Even longer answer because biology is complicated

So how does your body know that CAT in your DNA is supposed to be Histidine in your amino acid sequence? because of tRNA. This is a special molecule that is used in converting DNA to AA. On one side it has nucleic acids that will recognize the DNA code and on the other side it has whatever amino acid lines up with that nucleic acid sequence. (If you have learned about mRNA I am intentionally skipping over that because it just adds in Us to replace Ts and that makes everything more confusing with out adding anything to the question) Now making these tRNA takes energy and like I said before there can be up to 6 different nucleic acid sequences that give the same amino acid and you need special enzymes to make each of those 6 different tRNA so that takes even more energy. Cells don’t like to waste energy so they tend to end up preferring one or two of the options for the nucleic acid sequence. This is called a codon bias and the codon bias is generally conserved by species. For example in humans if you want to put an L in your amino acid sequence then 41%(no exactly but close enough with out having to get into more complicated ideas) it will be coded with CTG, but you want to code an L in yeast then CTG suddenly is only used 11% of the time and instead it will probably be TTA 29% or TTG 28% of the time.

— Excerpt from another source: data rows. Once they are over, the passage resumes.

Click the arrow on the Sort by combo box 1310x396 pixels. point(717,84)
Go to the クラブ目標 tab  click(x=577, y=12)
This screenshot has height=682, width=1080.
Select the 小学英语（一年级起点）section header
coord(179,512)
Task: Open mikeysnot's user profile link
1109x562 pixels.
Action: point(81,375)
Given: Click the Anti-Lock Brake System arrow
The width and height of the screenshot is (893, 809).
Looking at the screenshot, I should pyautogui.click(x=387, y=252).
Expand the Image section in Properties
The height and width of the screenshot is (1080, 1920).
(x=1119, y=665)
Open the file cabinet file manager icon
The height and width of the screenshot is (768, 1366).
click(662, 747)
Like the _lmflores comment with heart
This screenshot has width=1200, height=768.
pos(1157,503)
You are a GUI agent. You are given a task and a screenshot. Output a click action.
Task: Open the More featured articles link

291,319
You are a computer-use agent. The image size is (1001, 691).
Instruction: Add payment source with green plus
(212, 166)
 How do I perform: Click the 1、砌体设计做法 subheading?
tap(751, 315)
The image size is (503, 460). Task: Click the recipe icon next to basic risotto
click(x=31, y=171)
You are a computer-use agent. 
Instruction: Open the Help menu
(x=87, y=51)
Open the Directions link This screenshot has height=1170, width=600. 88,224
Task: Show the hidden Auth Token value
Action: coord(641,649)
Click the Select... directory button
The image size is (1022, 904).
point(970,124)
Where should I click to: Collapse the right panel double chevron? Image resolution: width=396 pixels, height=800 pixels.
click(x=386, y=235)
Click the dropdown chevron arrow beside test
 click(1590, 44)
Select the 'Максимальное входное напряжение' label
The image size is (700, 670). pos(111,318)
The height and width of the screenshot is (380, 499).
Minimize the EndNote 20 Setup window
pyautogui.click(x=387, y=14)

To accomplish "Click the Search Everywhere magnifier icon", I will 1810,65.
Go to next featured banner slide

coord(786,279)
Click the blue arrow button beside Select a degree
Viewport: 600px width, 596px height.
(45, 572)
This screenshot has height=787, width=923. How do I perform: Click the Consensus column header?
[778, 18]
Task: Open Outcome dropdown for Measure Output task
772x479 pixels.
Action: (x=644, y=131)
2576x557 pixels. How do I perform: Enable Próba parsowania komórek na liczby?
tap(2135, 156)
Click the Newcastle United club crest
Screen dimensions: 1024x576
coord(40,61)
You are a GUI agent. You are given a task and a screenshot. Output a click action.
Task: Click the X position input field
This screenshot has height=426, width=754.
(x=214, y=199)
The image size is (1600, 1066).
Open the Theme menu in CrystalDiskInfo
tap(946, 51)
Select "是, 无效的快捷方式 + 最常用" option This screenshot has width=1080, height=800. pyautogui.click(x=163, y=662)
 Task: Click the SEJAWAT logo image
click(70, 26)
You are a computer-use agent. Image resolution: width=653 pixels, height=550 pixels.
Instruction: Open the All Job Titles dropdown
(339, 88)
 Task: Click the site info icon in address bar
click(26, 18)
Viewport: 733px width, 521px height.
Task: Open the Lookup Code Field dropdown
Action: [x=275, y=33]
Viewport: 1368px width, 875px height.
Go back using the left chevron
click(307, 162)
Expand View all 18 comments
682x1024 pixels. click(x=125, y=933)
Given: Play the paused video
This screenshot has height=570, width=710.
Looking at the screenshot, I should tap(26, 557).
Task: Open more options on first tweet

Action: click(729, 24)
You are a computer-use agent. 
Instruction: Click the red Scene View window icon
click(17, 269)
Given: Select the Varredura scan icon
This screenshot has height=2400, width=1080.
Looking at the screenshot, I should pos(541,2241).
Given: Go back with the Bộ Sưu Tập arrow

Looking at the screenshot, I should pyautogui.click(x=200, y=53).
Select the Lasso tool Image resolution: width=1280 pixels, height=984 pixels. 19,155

This can be important for different reasons. One is used in a lot of these 23 and me type ancestry things. Because historically people did not travel much mutations tended to stay within the same general geographic areas. This is why people in different parts of the world tend to share looks with locals but look different from people a long ways away. For some random sequence of amino acids that has an L in it that L might be coded with TTA in people with European ancestry but coded with CTG in people with Asian ancestry. So then when this company tests your DNA they can guess where your ancestors came from based off of this mutation that happened way back when. If you take lots and lots of these mutations you can get a somewhat accurate guess as to where someone’s ancestors are from based off of the specific mix of mutations they have in their DNA. A second reason that codon bias is important is in the biotech setting. Often times scientists want to study some gene that exists in humans, but we can’t (unfortunately we have done fucked up things in the past but we shouldn’t) just start messing with humans to see what bad things happen when we mutate things. So we will often take the DNA sequence for the thing we want to study from a human and put it into bacteria or yeast. But, like I said before the codons that bacteria and yeast prefer to use are different from the codons that humans prefer to use and this can cause problems. So when you move the DNA from humans to yeast you change all of the Ls to the codons that yeast prefers to use to code in Ls instead of the codons humans prefer to use to code in Ls so that your yeast do not run out of tRNAs that they usually would not waste the energy making because they rarely use them.

This was a ton of information and I do not know how much of it you knew before so feel free to ask any follow up questions you have. I do this stuff for a living so I can probably answer or at least point you in the right direction.